Head in hands, he walked over to the pseudo-serving hatch to the utility room and let his predominantly black aeronaut-style helmet drop lifelessly onto it.
“Wrong to expect a man to do his job?” spat Goz, boss-eyes inflating still further.
“…with your foul shadow constantly blockin’ the light, bloody yeah!” despaired Nowuh, slamming the worktop and wheeling around. “Iesu Mawr!”
“Hours, you’ve had to do your job, and ye have the gall to dig me out for doing mine!” vented Goz.
“There’s leading a team, Goz, and there’s bein’ a bloody tyrant! Rulin’ with an iron fist is som’n that died out a bloody century ago!”
“It gets results, though, does it not?” argued Goz. “’tis a typical attitude of your type; decrying a problem ye are helpless to solve, then condemning the man that solves it for you for his chosen methods.”
In the background a minor commotion prompted Rorr, watching from a safe distance in the doorway to the forward room, to turn back toward where the quarrel had first ignited.
“My type?” checked Nowuh, stalking back over to face the barrel-chested man. “You want types, boyo… The pointing fingers; the venom; the sneers; the looks – it’s the act of arguin’ your type live for. Bollocks to what it’s actually about, as long as you get to spray your half-litre of saliva up the walls every bloody day. It’s the only way you knob-ends can justify your existence.”
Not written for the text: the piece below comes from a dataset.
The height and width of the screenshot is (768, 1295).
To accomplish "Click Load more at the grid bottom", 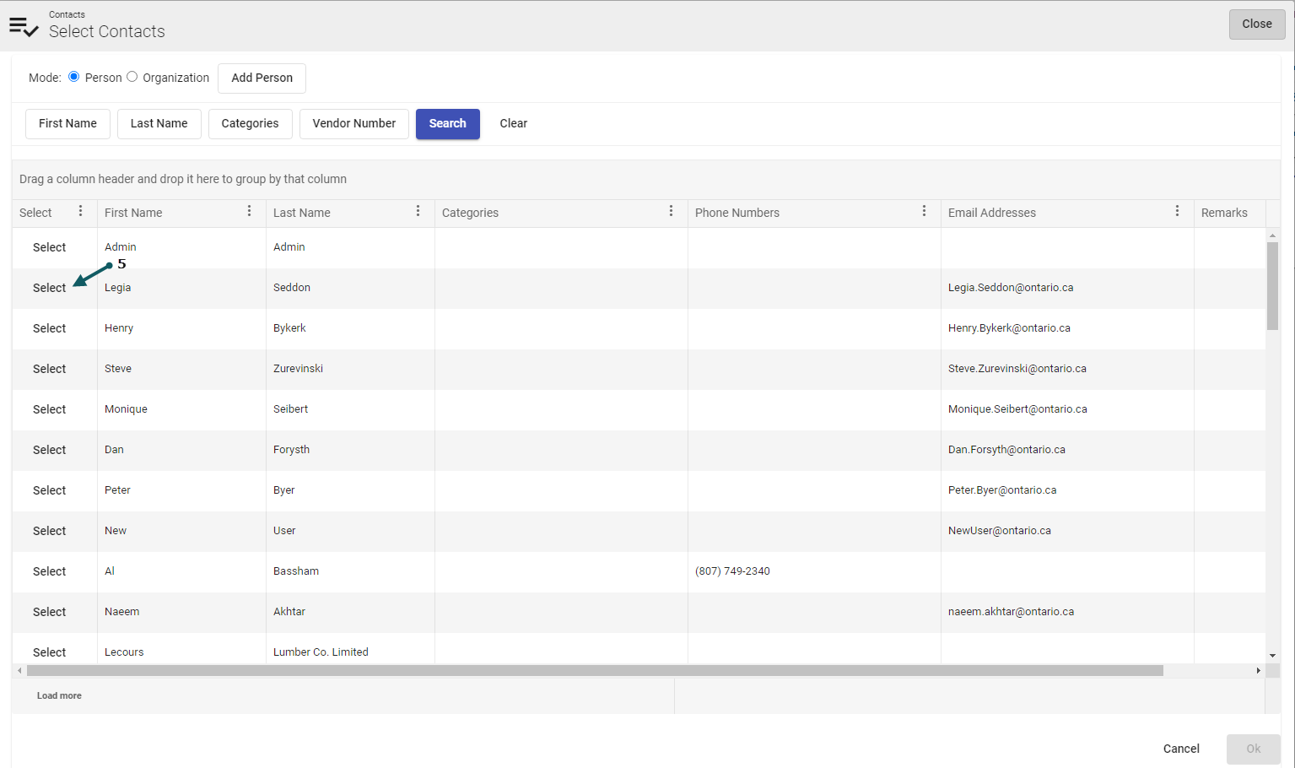I will pos(59,695).
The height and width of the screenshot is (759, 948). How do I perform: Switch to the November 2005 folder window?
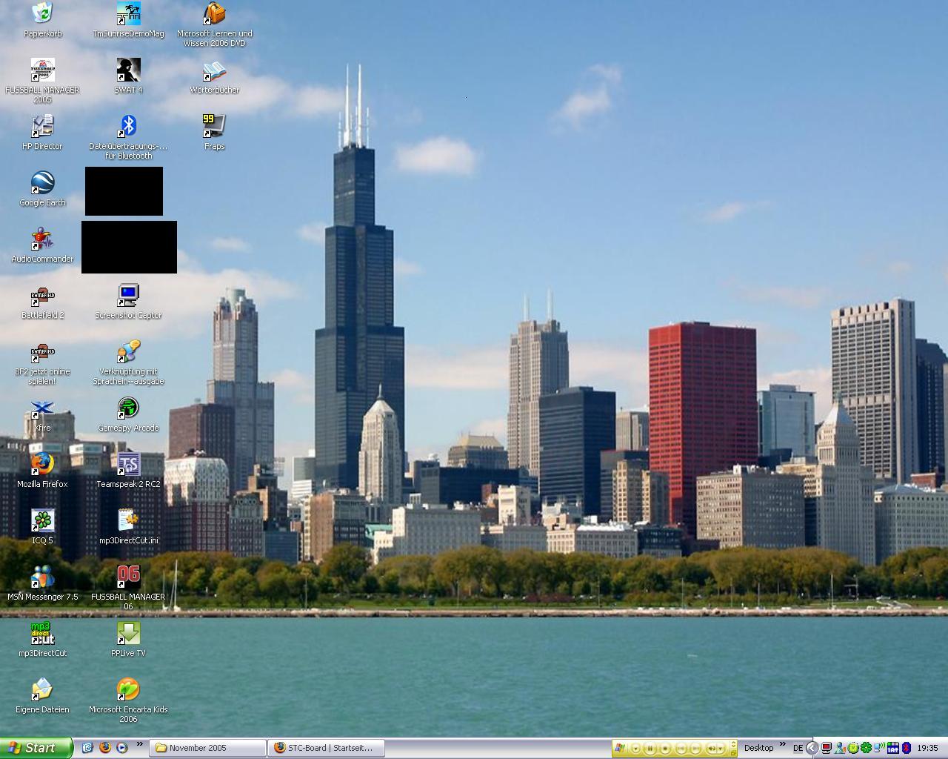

“Me justify my existence?” raged Goz, looming forward, his green hammerhead-style helmet almost clipping Nowuh’s. “What single thing have ye done to justify yours, tell me that.”
“If you shut your pie hole for one bloody minute, I might be able to think straight long enough to work out how this place works.”
“Assuming this guy doesn’t work it out first,” remarked Rorr.
All heads turned to the exotic young man leant casually against the doorframe, striking as ever with his chiseled good looks and dazzling red-fringed electric indigo armour – although the aloof swagger was decidedly forced. And it took for the inevitable question to be on the tip of his colleagues’ collective tongue for him to thumb casually over his shoulder toward whomever had triggered the comment in the front room.
“CTO,” he added, before turning into the room. “What up, oi?”
As the others made tracks to join him, Rorr moved closer to the newcomer, who was stood with their back to him, tracing the left-hand wing of the slanted bench. Short, with a posture simultaneously taut and languid, their vivid sky blue and ultramarine bodywork rivaled his for wicked cool, particularly the alternating hoops on the upper body.
“About bloody time you woke up, you lazy bugger,” jested Nowuh, walking in to lean against the back wall, and looking pleased to be able to smile again.
“Morning, sleepy head,” chirped Dehmoe, walking through next, similarly enthused by the alleviation of hostilities.
Goz, last to enter, still wore a look of thunder, however, albeit a more cautious shade.
“Nothing to say, horse?” he prodded, pushing past to the front of the pack. “I would have thought ye’d be desperate to make a contribution after so long on your backside sleeping your life away.”
But still the stranger did not respond, not even turning to acknowledge the remark. Instead, they moved to the forwardmost seat, before crouching to run their hands over a curious greenstone-faced cupboard tucked beneath the lifeless console.
Goz spun around, eager to share his umbrage at the newcomer’s apathy with the others, only to find them oblivious to any affront and perhaps now even mildly amused by his indignation, especially Nowuh. Inevitably, it was Aeiro, still sat to the left of the room, that bore the brunt of Goz’s rage – the humdrum man in plain white being the recipient of an accusatory glare, no doubt at his failure to alert them of the sixth member of the team’s awakening.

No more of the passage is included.